Studi stabilitas umumnya dilakukan dengan evaluasi ukuran partikel pada nanokitosan dengan konsentrasi kitosan yang rendah yaitu 0,1-0,2% (Mardliyati et al., 2012). Perkembangan penelitian mengenai stabilitas nano-kitosan hingga saat ini belum dilengkapi dengan metode analisis data yang menggunakan permodelan matematis untuk pertumbuhan nanopartikel kitosan. Wen et al. (2014) telah menyusun permodelan matematis untuk pertumbuhan nanopartikel secara umum.
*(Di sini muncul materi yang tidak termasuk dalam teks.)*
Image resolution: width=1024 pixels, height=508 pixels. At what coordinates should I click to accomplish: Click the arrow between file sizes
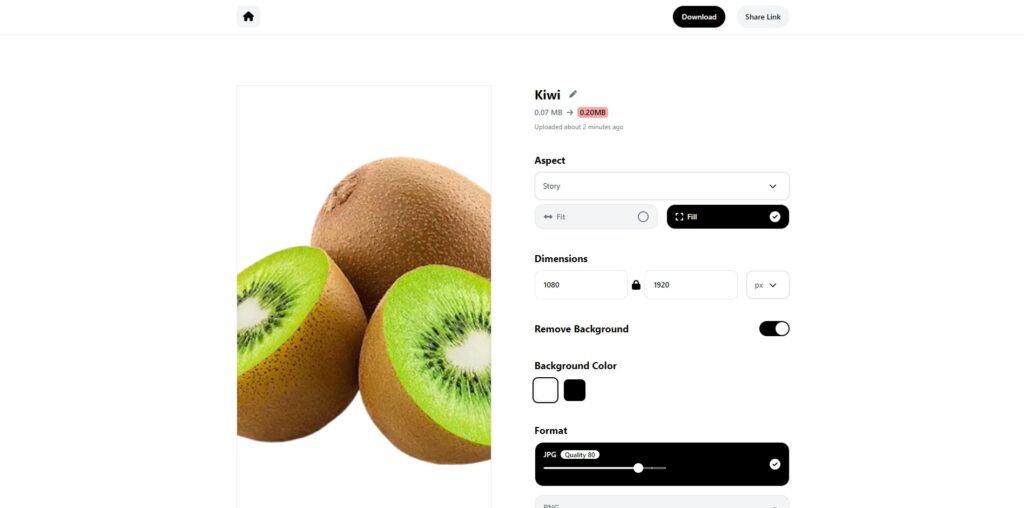(569, 112)
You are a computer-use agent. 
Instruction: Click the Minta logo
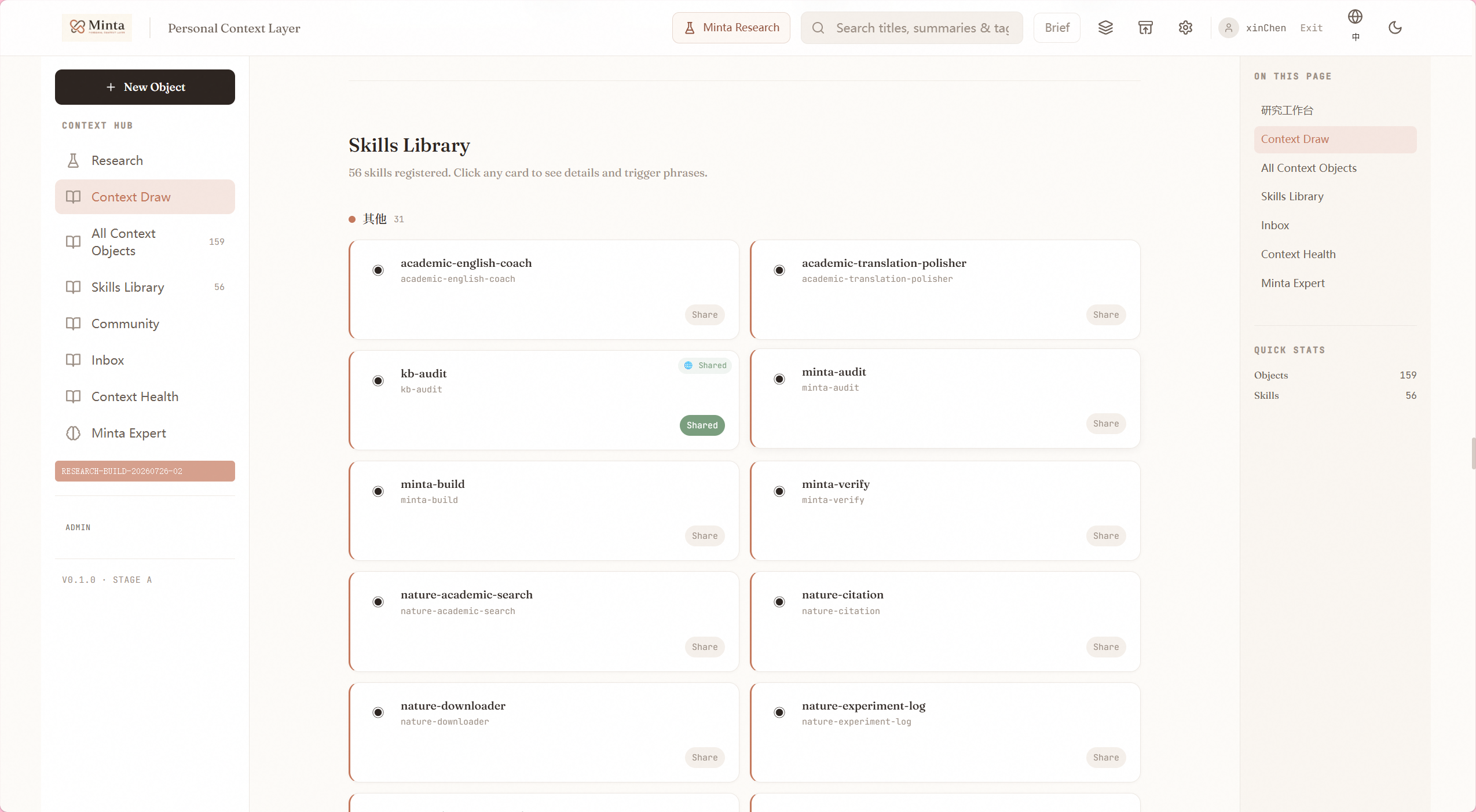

Pada penelitian ini yang menjadi aspek orisinalitas, dan membedakan dengan penelitian sejenis yang telah dilakukan sebelumnya adalah adanya kajian kuantitatif menggunakan permodelan matematika. Permodelan yang disusun dalam penelitian ini mengacu pada Wen et al. (2014) yaitu pertumbuhan nanopartikel secara umum. Selanjutnya dari permodelan yang disusun tersebut dapat dipelajari kesesuaian dengan mekanisme proses pertumbuhan nanopartikel pada kitosan selama proses penyimpanan dengan mempelajari pengaruh variasi konsentrasi kitosan (0,2%, 0,4% dan 0,6%) dan variasi suhu yaitu pada suhu dingin (15 0 C) dan suhu kamar (sekitar 30 0 C). 1.3 Tujuan Penelitian Tujuan penelitian adalah : 1. Mempelajari mekanisme pertumbuhan partikel nano-kitosan. 2. Mempelajari pengaruh suhu dan konsentrasi kitosan terhadap pertumbuhan partikel nano-kitosan selama proses penyimpanan.

1.4 Manfaat Penelitian Penelitian yang dilakukan ini diharapkan dapat memberikan manfaat dalam berbagai hal, yaitu : 1. Mendapatkan model laju pembesaran partikel nano-kitosan yang dibuat dengan metode gelasi ionik selama proses penyimpanan. 2. Mendorong pertumbuhan industri lokal untuk memanfaatkan limbah cangkang udang dan kepiting sebagai sumber kitosan untuk produksi bahan antimikrobia. 3. Memberikan pedoman untuk menyimpanan nano-kitosan sesuai dengan keperluan.